--- start of Supplied text ---

As you may have guessed from my little entry last night, I was not denied a first round offer (yippee!). Although I may not have thought much about where I’ll be in 2009 since I lodged my application with VTAC in August last year, I starting to feel increasingly nervous over the weekend and was fretting all day at work. To keep my mind off things, I busied myself with work and focused solely on the hottie personal trainers Mal Walden and the channel 10 news while I was peddling away at the gym after work. At 6pm, I met up with Adam and we both walked to Fed Square where they were giving away special editions of that day’s Herald Sun along with the tertiary places list. Making our way through groups of young boys and girls men and women in predominantly surfie attire, I felt very old. Like I was someone’s mother about to collect the newspaper to stalk every other effing Asian kids’ tertiary placement results or something like that.
So I grabbed myself a paper … but instead of trying to find my name, I flipped through the front to see how many people got accepted into law at Monash. If I saw a number less than 5, then I was screwed; but to my surprise, there was at least 100 people who got in. Double last year’s amount . Then I looked to see how many people got accepted into my second preference, banking and finance/law at Monash (the course that I didn’t really want to do but only applied for it just for the law component, hoping to drop the boring finance component in second year or something). Only about 17 or so. My stomach churning, I turned to the ‘M’s and scanned for my name and there it was. I prematurely jumped up for joy and started hugging Adam in the middle of Fed Square, not knowing which course I was actually accepted into.
After double-checking, it turned out that I got into my second preference (banking and finance/law) which I couldn’t really complain about. Sure, I didn’t get my first preference and sure, I now have to study boring sht like stockmarkets and commercial banking amongst the more juicier subjects like torts and civil law. Oh, let’s not forget that a double degree is going to take me donkey years to finish – no, make that dinosaur years seeing as I’ll be studying part-time while I work. But no really, it was great. I was stoked. A cause for celebration. And with that, we both ran all the way to Crown to have a celebratory dinner at Giuseppe, Arnaldo & Sons, affectionately known as GAS to the local foodie population.

--- end of Supplied text ---

- [Work to complete]:
• A. Sum up the blog post above in two sentences.
• B. Turn the paragraph of the blog post that begins "So I grabbed myself a paper" into a short bulleted list that keeps its main facts.
• C. Answer these from the blog post above:
(i) Who did the writer meet at 6pm?
(ii) About how many people were accepted into banking and finance/law at Monash?
(iii) What do local food lovers call Giuseppe, Arnaldo & Sons?

--- start of Supplied data ---

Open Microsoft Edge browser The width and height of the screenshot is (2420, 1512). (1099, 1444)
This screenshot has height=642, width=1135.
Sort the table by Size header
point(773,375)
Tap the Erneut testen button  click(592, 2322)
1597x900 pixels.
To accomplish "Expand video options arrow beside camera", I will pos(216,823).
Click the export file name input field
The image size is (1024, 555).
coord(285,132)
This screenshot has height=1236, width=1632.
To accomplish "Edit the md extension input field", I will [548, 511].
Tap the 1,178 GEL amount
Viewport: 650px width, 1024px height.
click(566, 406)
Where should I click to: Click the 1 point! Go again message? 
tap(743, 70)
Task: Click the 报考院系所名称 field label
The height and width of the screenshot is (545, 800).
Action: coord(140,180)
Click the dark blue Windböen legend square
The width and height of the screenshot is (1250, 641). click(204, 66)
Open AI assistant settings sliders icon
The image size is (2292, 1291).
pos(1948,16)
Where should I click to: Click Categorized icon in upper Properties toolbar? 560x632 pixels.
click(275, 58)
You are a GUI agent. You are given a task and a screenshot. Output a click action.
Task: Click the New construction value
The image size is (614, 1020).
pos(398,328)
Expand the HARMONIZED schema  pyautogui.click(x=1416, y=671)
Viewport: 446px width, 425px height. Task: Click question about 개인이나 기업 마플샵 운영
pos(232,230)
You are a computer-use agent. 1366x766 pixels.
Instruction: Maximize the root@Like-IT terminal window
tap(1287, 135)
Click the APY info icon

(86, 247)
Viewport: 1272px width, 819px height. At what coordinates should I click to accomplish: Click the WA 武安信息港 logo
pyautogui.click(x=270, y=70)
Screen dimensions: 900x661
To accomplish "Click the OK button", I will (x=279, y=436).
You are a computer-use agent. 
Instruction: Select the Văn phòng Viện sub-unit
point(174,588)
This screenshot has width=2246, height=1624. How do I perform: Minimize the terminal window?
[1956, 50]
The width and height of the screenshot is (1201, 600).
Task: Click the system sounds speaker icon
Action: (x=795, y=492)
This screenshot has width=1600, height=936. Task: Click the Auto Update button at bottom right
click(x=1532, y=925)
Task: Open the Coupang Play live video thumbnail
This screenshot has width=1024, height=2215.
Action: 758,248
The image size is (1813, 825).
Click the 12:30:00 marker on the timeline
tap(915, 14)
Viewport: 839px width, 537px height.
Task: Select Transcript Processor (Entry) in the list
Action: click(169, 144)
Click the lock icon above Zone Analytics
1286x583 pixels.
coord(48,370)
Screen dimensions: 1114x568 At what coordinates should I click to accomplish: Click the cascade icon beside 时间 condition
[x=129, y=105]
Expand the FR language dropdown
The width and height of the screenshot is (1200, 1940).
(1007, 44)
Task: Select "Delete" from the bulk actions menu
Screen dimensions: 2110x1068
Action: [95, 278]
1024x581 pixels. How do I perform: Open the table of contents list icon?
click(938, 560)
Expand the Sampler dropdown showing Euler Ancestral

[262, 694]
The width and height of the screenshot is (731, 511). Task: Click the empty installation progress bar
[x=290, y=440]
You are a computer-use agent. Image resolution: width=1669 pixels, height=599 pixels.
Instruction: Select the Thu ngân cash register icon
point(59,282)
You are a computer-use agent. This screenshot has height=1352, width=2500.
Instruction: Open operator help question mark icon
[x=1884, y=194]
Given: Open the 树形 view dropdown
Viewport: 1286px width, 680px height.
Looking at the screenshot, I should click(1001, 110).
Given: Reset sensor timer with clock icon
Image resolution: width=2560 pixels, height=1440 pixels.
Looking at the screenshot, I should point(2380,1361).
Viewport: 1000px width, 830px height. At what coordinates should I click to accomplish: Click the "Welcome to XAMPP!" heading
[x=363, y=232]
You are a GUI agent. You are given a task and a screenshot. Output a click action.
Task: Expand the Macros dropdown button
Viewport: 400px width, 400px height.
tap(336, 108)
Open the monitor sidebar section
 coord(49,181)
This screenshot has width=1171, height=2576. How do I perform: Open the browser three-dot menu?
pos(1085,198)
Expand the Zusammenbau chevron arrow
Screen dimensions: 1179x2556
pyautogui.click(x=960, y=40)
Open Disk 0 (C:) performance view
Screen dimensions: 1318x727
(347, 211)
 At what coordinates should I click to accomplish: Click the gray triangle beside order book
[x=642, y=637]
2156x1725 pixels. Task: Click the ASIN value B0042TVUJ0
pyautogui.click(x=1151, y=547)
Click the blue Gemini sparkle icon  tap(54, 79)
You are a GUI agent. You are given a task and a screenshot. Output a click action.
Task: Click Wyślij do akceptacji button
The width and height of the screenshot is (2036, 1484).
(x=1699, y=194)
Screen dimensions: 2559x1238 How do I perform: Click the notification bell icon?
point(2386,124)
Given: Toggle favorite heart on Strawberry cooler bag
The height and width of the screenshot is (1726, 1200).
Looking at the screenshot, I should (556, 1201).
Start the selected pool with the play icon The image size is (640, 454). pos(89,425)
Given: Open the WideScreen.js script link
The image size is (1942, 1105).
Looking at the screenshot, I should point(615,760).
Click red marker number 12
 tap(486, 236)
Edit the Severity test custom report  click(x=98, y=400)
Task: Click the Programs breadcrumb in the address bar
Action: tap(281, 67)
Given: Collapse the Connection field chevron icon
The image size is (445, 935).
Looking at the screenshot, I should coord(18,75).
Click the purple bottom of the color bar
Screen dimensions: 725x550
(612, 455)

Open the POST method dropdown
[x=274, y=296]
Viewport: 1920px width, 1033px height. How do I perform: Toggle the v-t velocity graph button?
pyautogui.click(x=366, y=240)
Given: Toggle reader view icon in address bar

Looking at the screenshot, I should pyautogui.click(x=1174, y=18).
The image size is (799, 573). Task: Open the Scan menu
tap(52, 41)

--- end of Supplied data ---

- [Answers by task]:
• A. After a nervous day, the writer met Adam and walked to Fed Square to get the Herald Sun's tertiary places list, which showed a first round offer. The offer was for the writer's second preference, banking and finance/law at Monash, and the two celebrated with dinner at Giuseppe, Arnaldo & Sons at Crown.

• B.
- The writer got a paper but first checked how many people were accepted into law at Monash.
- A number under 5 would have been bad news, but at least 100 got in, double last year's amount.
- Only about 17 were accepted into the second preference, banking and finance/law at Monash, a course chosen mainly for its law component.
- The writer found their name under the "M"s.
- The writer jumped for joy and hugged Adam in Fed Square before knowing which course the offer was for.

• C.
(i) Adam
(ii) About 17
(iii) GAS